Joanne Ranucci, now a 60-year-old woman who says she came from a good, middle-class family in Long Island, NY, spent approximately 15 years homeless in Central Florida before finally getting the help she needed and a home.
“It’s nothing I expected to happen to me. My ex-husband, who was also my best friend and roommate, unexpectedly died when I was in jail, so once I got I had nowhere to live. I was suddenly homeless,” Ranucci says.
It can happen to anyone. With the pandemic, inflation, or a job loss, many Orlando area residents could be just one increase in rent away from being homeless.
A part of the problem is a lack of affordable housing. According to Martha Are, the executive director of Homeless Services of Network of Central Florida (HSNCFL), the Sunshine State is one of the most challenging places for extremely low-income renters to find affordable housing. In 2021, the National Low Income Housing Coalition reported that for every 100 people in Florida that needed affordable homes, there were only 28 affordable homes available.
HSNCFL is Orange County’s lead agency that coordinates the region’s response to homelessness through service grants, funding programs, and administrative support for organizations that help area homeless. Are says using a “housing first rather than housing readiness” model of support may have helped contribute to a slightly reduced number of people experiencing chronic homelessness in central Florida. From 2019 to 2023, Central Florida’s point-in-time count (a federally mandated count of all people experiencing homelessness in an area on one night in January) dropped from 478 to 454.
The housing-first strategy for addressing homelessness prioritizes rapidly placing individuals into housing without mandating mental stability, employment, or sobriety from drugs and alcohol.
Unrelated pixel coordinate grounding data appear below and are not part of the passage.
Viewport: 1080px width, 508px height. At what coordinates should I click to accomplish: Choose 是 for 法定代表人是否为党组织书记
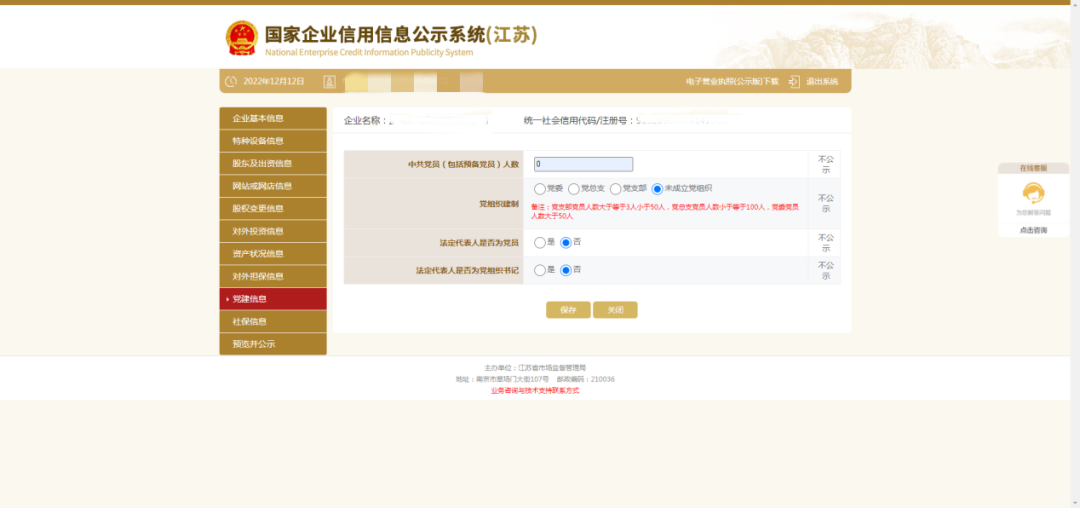click(540, 270)
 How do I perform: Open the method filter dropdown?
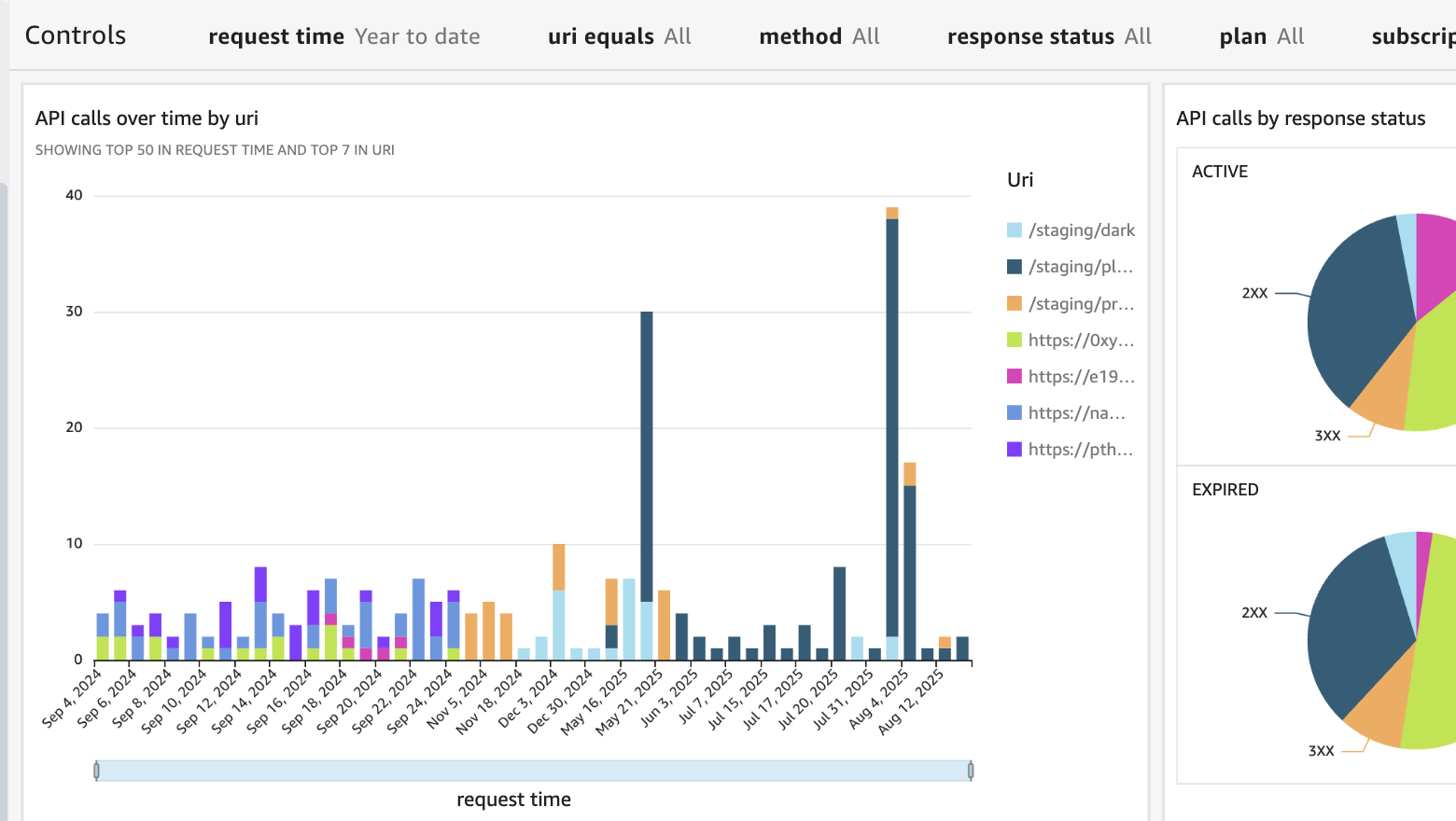[x=819, y=36]
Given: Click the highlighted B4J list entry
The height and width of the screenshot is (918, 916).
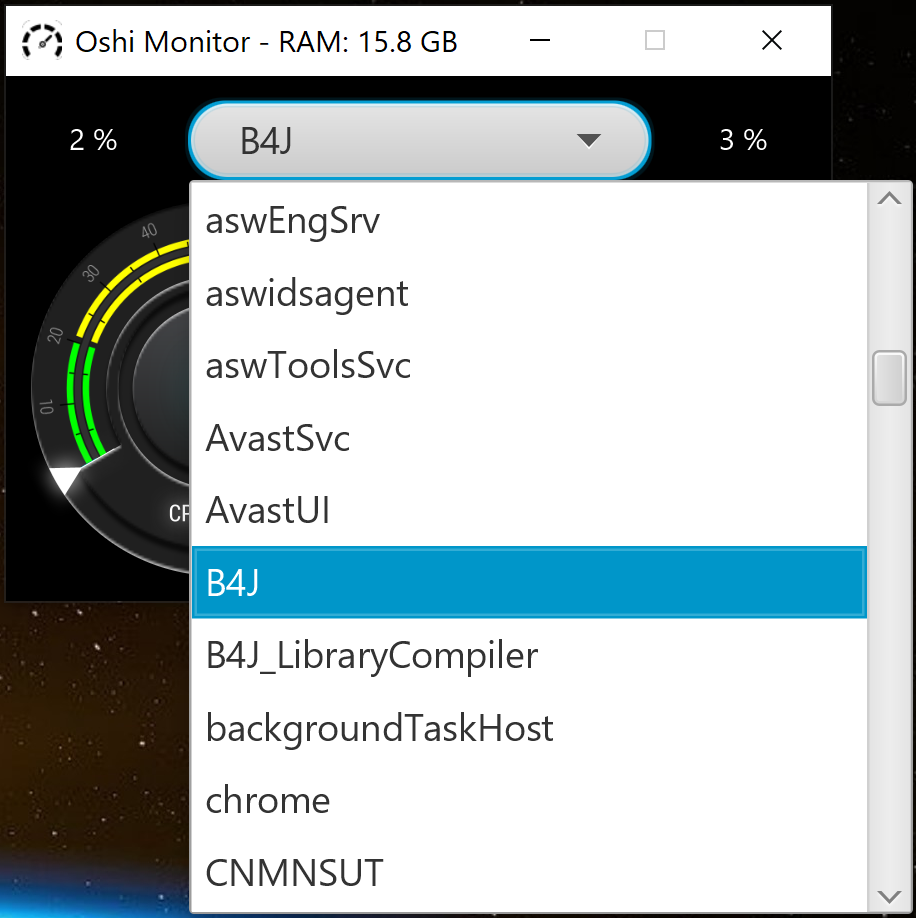Looking at the screenshot, I should coord(528,583).
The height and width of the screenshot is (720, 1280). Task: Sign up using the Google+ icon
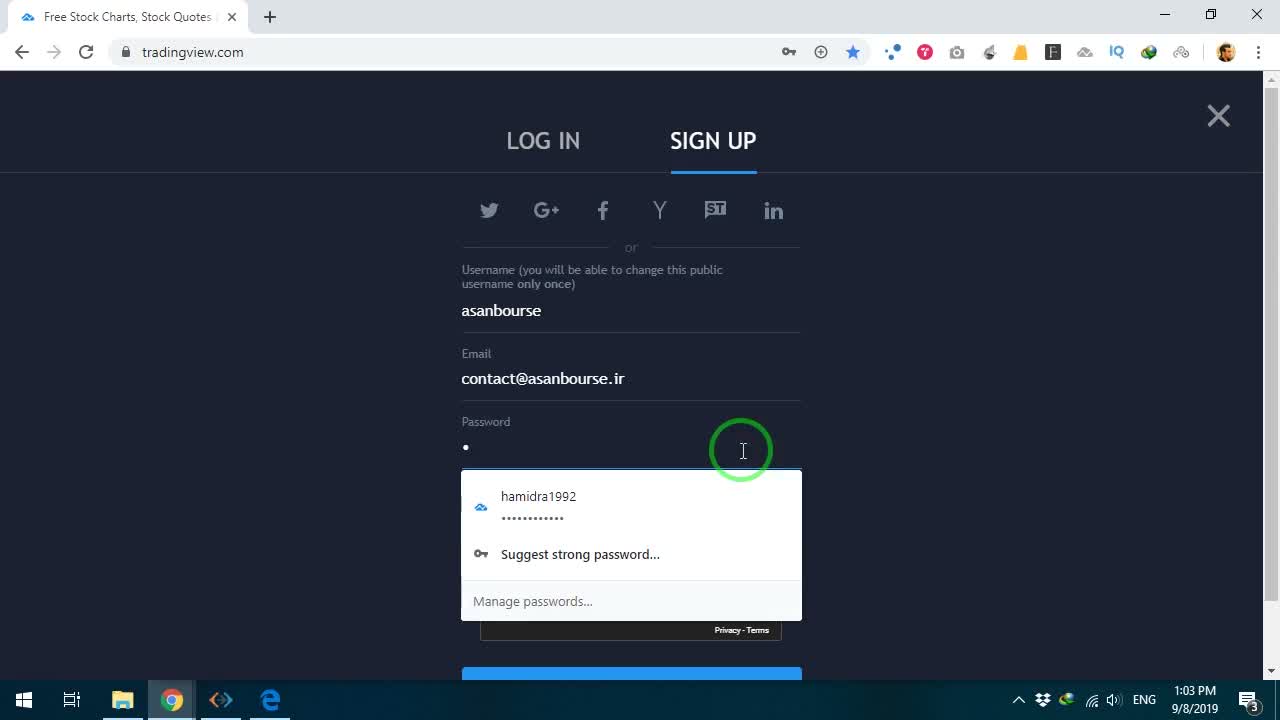[546, 210]
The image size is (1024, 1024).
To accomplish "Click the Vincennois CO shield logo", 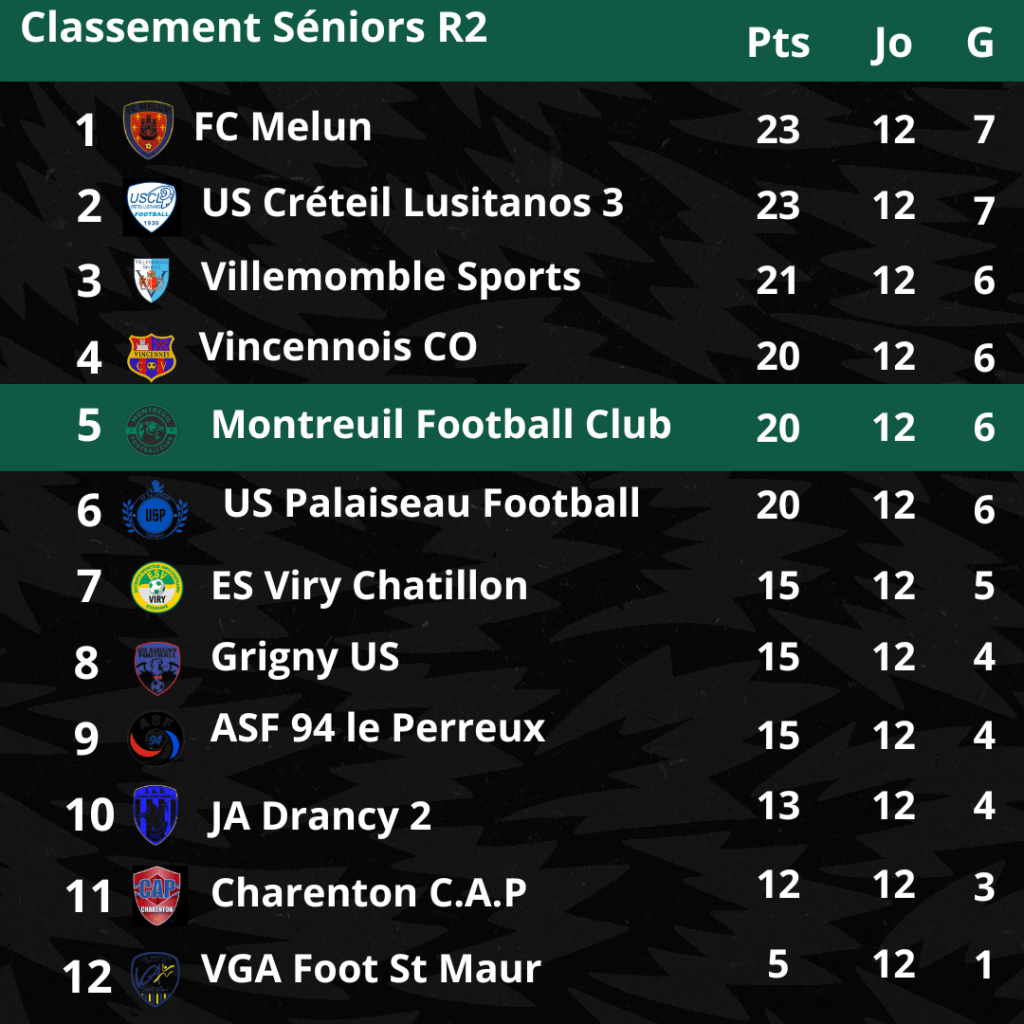I will point(152,357).
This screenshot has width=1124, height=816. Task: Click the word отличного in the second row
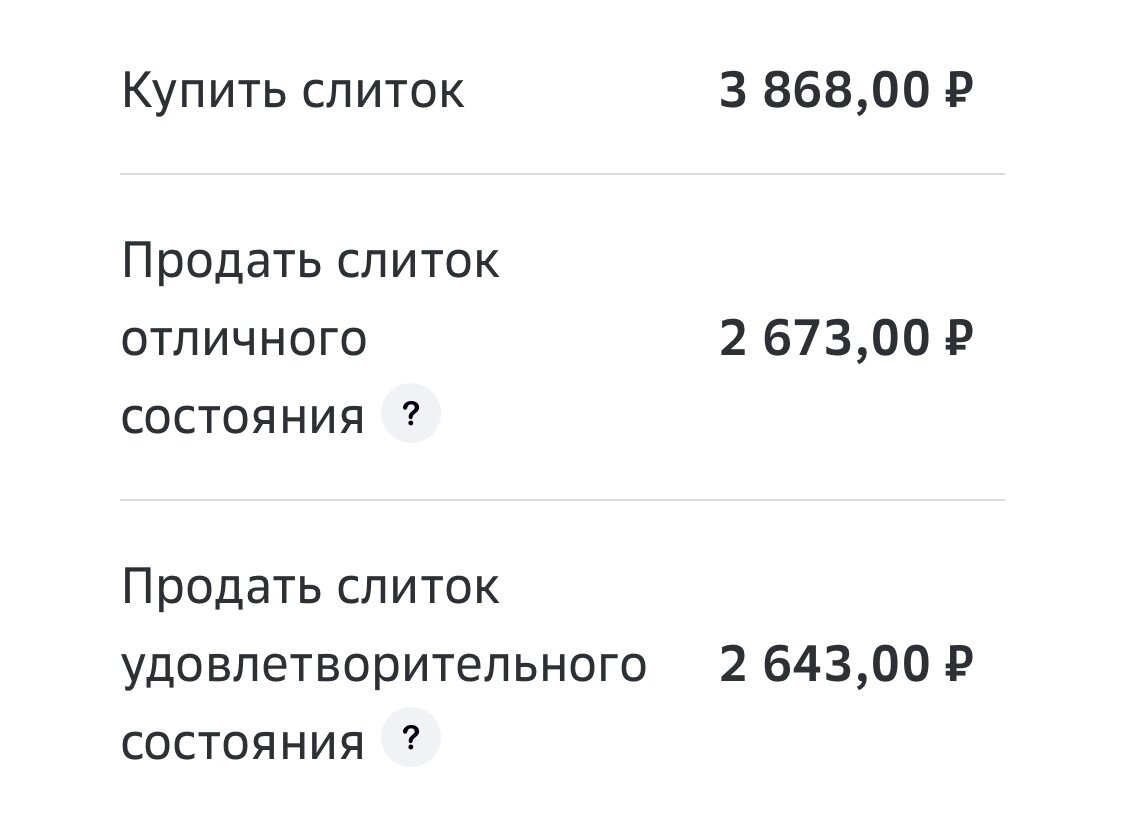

“If you solve the housing issue, with the help of a caseworker, people can start addressing other problems. The stress of not having a stable roof over their heads can make getting sober or taking their medication regularly difficult for some people,” Are says.
Ranucci’s experience was different. She went to rehab for five months before getting permanent housing.
“I saw people going into temporary housing, not dealing with their addictions or alcoholism, and going out in body bags,” Ranucci says. “For me, I had to get clean and sober so I could appreciate my new home and do everything in my power to keep it.”
Living for years in the woods near East Colonial and Forsyth, under the bridge by the Lynx bus terminal, and at other well-known and well-populated homeless camps in the area, Ranucci says she did everything she could to numb the pain of losing her home, her best friend, and her children. Then one day, the HOPE (Homeless Outreach Partnership Effort) Team, a program supported by many different state, county, federal, private, and faith-based organizations, helped her get into rehab.
“All glory goes to God,” Ranucci says. “After going through what I went through, I believe I have a purpose, and that purpose is to get other homeless people the help they need,” Ranucci says. In 2021 Ranucci started her own non-profit—Angel Blessings Homeless Ministry.
While housing-first and rehab-to-housing approaches each have their pros and cons, both Are and Ranucci agree that homelessness is an issue that needs more attention and support from the community.
“We need additional affordable housing developed, landlords willing to take section 8, and units renovated to be permanent housing,” Are says. “Most of all, we need the public’s willingness to address the issue of homelessness in our community.”